## Document excerpt
--- Start ---
The neural network outputs a vector of independent probabilities for every possible user action using Multi-Task Learning: P(Like), P(Reply), P(Repost), P(Video_View_50%), P(Report), P(Mute). These feed into a weighted sum where Reply is heavily upweighted (54x a Like) and negative signals like Mute carry massive negative coefficients (-74x to -369x).
One "Not Interested"signal effectively erases the positive signal of dozens of likes. It is a survival game first, a popularity contest second.
Optimization Strategy
Understanding the architecture reveals the optimization function. Here is how to align with the system.
Diversity Attenuation: The system runs an explicit Author Diversity Scorer after ranking that penalizes multiple posts from the same author in a single session. Posting 10 times an hour is actively harmful—focus on one high-signal post rather than volume.
Embedding Stability: To be retrieved by Phoenix, your Post_Vector needs to be stable. If you post about coding today, politics tomorrow, and cooking on Sunday, your vector drifts. Consistency tightens your embedding variance—pick a lane to help the ANN search find you.
Weighted Actions: Content that generates discussion outranks content that generates passive agreement, but w_mute is a massive penalty. Avoid rage-bait—it drives replies but also drives mutes and blocks that will blacklist you from future candidate sets.
The Filter Problem: If you use polarizing keywords that many people have on their mute list, you are filtered out before the model even sees your content. Clean vocabulary increases total addressable market.
--- End ---
[Source records]
--- Start ---
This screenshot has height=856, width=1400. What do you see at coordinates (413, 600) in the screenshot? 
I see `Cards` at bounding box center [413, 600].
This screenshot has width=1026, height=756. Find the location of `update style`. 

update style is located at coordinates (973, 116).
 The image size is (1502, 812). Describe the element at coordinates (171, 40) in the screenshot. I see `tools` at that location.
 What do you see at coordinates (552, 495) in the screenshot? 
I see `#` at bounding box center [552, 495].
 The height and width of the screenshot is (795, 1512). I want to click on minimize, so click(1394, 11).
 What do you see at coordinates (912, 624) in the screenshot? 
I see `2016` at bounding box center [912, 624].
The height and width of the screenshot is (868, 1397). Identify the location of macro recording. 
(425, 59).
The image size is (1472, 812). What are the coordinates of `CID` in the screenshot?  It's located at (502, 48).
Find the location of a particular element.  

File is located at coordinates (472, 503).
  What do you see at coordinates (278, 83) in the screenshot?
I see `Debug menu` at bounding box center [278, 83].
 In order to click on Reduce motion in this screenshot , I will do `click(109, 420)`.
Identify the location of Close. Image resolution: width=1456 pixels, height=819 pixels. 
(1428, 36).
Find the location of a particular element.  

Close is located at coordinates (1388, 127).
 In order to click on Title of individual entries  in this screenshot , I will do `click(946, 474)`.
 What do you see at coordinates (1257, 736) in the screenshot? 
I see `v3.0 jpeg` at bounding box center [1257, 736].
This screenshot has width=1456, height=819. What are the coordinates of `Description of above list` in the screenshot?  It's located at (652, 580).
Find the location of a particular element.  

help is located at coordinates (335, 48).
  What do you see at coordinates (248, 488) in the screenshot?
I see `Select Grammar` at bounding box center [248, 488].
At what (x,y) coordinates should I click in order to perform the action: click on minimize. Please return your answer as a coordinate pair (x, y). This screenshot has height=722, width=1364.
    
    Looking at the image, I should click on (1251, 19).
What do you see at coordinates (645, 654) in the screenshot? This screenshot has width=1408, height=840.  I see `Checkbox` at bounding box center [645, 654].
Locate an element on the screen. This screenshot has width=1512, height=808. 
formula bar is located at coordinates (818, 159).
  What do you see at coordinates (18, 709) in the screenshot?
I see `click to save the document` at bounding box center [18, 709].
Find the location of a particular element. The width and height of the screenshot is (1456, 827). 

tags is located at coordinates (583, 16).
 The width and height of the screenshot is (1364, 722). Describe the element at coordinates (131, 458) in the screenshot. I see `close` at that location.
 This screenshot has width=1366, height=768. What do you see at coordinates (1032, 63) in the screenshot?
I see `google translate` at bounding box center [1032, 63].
--- End ---
## What to do
**A.** Revise the recommendation-ranking excerpt starting at "Diversity Attenuation: The" and ending at "search find you.", replacing "session" with "day".
**B.** Recast the source rows as a Markdown table with the columns Number and Line, starting at the line that contains "This screenshot has width=1026, height=756." and ending at the line that contains "The height and width of the screenshot is (795, 1512).", and leave out blank lines.

## Expected results
**A.**
Diversity Attenuation: The system runs an explicit Author Diversity Scorer after ranking that penalizes multiple posts from the same author in a single day. Posting 10 times an hour is actively harmful—focus on one high-signal post rather than volume.
Embedding Stability: To be retrieved by Phoenix, your Post_Vector needs to be stable. If you post about coding today, politics tomorrow, and cooking on Sunday, your vector drifts. Consistency tightens your embedding variance—pick a lane to help the ANN search find you.

**B.**
| Number | Line |
|---|---|
| 1 | This screenshot has width=1026, height=756. Find the location of `update style`.  |
| 2 | update style is located at coordinates (973, 116). |
| 3 |  The image size is (1502, 812). Describe the element at coordinates (171, 40) in the screenshot. I see `tools` at that location. |
| 4 |  What do you see at coordinates (552, 495) in the screenshot?  |
| 5 | I see `#` at bounding box center [552, 495]. |
| 6 |  The height and width of the screenshot is (795, 1512). I want to click on minimize, so click(1394, 11). |